Almanya’nın Frankfurt kentinde yaşayan A.E.'nin (35) 8 yıl önce evlendiği karısı E.E.'ye (30) yıllarca tecavüz ettiği ortaya çıktı. Öldülürülmekten korkarak yıllarca kocasına ses çıkartamayan E.E, psikolojik tedavi görmeye başladı.


İnsanlar doğar, büyür ve ölür. Bu üç gelişim döneminin ötesi var mı? Doğan insan 1 gün de yaşasa yine aynı değil mi? Ama büyüme sürecinde sadece içindeki çocuğu seven, sevilmesini isteyen mini mini büyükler, büyüdükleri zaman gerçekten ‘büyük’ olmadıkları için bir çocuk edasıyla her türlü kabullenilemez yaşantıyı yaşar ve yaşatırlar. Tıpkı elinden oyuncağını almak istediğimiz çocuk gibi hırçınlaşırlar, oyuna alınmayan bir çocuk gibi küserler, çikolata alınamadığı zaman başkası yerken yiyenin karşısına geçer sadece bakarlar. Bunlar çocuk yaşlarda normaldir. Ya büyüdükten sonra?

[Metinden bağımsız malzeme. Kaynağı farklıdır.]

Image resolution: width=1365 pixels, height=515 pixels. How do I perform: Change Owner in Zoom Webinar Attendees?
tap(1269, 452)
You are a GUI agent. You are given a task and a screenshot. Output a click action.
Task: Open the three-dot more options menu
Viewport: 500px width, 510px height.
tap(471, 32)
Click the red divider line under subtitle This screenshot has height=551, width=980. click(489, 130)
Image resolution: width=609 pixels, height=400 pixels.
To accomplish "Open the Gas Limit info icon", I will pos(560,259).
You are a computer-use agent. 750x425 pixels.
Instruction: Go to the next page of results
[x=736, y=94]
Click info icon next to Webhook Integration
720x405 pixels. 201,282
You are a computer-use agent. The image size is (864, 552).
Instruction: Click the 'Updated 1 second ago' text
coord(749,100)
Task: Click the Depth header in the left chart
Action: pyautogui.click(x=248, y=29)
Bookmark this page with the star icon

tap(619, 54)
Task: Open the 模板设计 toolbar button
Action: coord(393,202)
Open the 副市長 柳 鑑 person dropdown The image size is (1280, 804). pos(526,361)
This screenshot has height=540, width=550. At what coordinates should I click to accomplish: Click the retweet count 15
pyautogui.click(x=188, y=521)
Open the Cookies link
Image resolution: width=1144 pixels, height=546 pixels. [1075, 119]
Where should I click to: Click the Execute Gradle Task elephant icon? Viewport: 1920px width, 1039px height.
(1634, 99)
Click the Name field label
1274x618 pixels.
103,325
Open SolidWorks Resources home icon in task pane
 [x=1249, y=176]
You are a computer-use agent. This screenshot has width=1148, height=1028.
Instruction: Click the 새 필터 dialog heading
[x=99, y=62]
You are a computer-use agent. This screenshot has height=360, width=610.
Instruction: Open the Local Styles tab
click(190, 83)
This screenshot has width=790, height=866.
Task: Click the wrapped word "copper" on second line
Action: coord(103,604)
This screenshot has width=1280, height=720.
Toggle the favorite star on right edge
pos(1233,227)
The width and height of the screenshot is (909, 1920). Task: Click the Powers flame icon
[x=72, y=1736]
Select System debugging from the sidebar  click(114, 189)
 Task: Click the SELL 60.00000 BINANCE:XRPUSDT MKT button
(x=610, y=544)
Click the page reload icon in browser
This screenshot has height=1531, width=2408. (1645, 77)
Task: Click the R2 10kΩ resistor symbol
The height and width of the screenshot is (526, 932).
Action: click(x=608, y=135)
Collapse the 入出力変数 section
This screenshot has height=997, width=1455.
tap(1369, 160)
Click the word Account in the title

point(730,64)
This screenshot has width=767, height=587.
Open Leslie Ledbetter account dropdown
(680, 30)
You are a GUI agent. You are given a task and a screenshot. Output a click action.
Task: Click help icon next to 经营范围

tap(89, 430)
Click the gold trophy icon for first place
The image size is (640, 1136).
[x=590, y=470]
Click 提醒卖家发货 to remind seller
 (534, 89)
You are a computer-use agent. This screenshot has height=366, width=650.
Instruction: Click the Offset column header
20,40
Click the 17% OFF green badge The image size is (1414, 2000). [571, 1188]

Beyne yaşla orantılı olarak hükmedilemediği durumlarda gösterilen şiddetin tek nedeni içindeki çocuğu sevenler değil midir? İçindeki çocuğu büyütemeyen, çocuk kalanlar değil midir? Tabi yaş büyüdükçe basit küsmeler, küçük hırçınlıklar da yerini köleleştirmeye kadar vardırır. Zorla, kabaca, istenmemesine rağmen, kabul görmemesinin bilinmesine rağmen… Ayrıca, çocuk gibi çözümlerle kendince kendisini sevmeye, içindeki çocuğu severek beslemeye çalışan mini mini büyükler her meslekten, her cinsiyetten olabilir.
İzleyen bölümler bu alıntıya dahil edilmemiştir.